Он ухмыляется в ответ, его пылкий взгляд темнеет, а краешек его рта ехидно изгибается.
– Лиззи, – шепчет он.
Мои губы раскрываются, еле ощутимый вдох щекочет их, мое сердце колотится как сумасшедшее.
– Что? – я выдыхаю.
– Вот почему я знаю, что тебе это нравится. Об этом говорит твое тело каждый раз, когда я зову тебя Лиззи. Есть вещи, которые даже ты не можешь скрыть.
Я устремляю взгляд вниз, неловко ерзая. Дело не только в том, что именно он говорит, понимая меня лучше всех, но и в том, как он произносит это – глубоким, приглушенным голосом с хрипотцой, пропитанным сексуальностью. Это взывает к моим самым скрытым глубинам и молит о проявлении женщины внутри меня.
– Нравится ли мне, когда ты зовешь меня сиреной? – шепчу я.
Он слабо смеется, в одно движение пододвигается ближе и усаживает меня к себе на колени.
– Ты любишь это. Ты любишь то, как я называю тебя, и ты любишь осознание того, что влияешь на меня подобно сирене.
Я помню краткий разговор, который у нас был до этого, но в данный момент, и не только потому, что я действительно могу слушать его вечность, я хочу услышать всю историю, и почему он так обращается ко мне.

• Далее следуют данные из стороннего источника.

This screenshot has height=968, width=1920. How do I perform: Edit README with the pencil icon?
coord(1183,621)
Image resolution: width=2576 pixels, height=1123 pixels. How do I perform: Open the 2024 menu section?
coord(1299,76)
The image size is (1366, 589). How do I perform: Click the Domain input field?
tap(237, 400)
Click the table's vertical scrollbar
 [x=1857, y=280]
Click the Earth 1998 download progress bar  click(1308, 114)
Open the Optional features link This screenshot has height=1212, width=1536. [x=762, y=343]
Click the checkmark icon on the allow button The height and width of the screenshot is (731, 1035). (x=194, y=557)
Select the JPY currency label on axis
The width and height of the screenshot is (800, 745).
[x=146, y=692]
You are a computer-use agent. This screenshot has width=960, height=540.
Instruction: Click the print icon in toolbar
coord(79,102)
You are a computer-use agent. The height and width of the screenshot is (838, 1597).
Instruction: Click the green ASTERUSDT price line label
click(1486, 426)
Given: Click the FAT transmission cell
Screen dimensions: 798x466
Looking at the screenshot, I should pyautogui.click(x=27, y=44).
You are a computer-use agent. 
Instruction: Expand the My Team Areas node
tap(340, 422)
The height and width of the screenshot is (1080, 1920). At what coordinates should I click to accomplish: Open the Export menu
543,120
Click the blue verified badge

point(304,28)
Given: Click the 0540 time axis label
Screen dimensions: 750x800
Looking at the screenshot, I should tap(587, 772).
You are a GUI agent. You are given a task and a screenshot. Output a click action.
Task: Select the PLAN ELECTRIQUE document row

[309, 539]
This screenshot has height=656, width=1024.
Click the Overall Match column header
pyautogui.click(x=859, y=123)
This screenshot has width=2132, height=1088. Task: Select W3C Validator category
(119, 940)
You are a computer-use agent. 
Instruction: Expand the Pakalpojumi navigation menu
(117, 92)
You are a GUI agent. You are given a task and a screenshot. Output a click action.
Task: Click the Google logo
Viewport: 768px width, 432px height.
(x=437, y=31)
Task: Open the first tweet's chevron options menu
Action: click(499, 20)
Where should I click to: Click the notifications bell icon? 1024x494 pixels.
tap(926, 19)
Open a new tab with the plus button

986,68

Предположительно, что-то связанное с рыболовной экспедицией, но все же я хочу узнать больше.
– Расскажи мне снова историю про сирен, только на этот раз действительно расскажи, – вкрадчиво произношу я.
Нежное прикосновение его теплой руки к моему колену заставляет меня остро осознать, где я нахожусь прямо сейчас, не имея возможности встретиться с ним глазами. Но он дает мне этот способ защиты, просто накрывая мою голову своей рукой и опуская ее на свое плечо.
– В греческой мифологии сирены были богинями моря с неотразимой внешностью, завлекающие моряков своими песнями на смерть.
Эту часть он мне рассказывал.
– То, что ты делаешь со мной, твое пение, твоя улыбка, притягательный взгляд, я очарован, готов продать душу, чтобы познать больше. Я не могу дождаться, чтобы услышать, что ты произнесешь в следующий раз, что ты наденешь на следующий день, что заставит тебя улыбнуться и рассмеяться. Я вижу, как ты любишь и заботишься о Коннере, Ретте и остальных, и все, что я могу сделать – это завидовать им и пытаться понять, как ощутить эту любовь Лиззи на себе. А затем позволить мне ответить тем же.
Эту часть он мне не рассказывал, рада, что спросила.
Никаких шансов, что это реально. Я не излучаю ничего, что «завлекает» мужчину, особенно такого великолепного, доброго, искреннего и талантливого. Я дошла до резко выраженных галлюцинаций, но молюсь, чтобы это не прекращалось.
– Лиззи, посмотри на меня, скажи что-нибудь. Пожалуйста, скажи, что я не одинок и не схожу с ума. – Это я сумасшедшая, разве он этого не знает? Никогда не чувствовала себя настолько потерявшей контроль, смущенной и готовой прыгнуть с самого высокого обрыва вместе с ним. Сумасшествие. – Лиззи?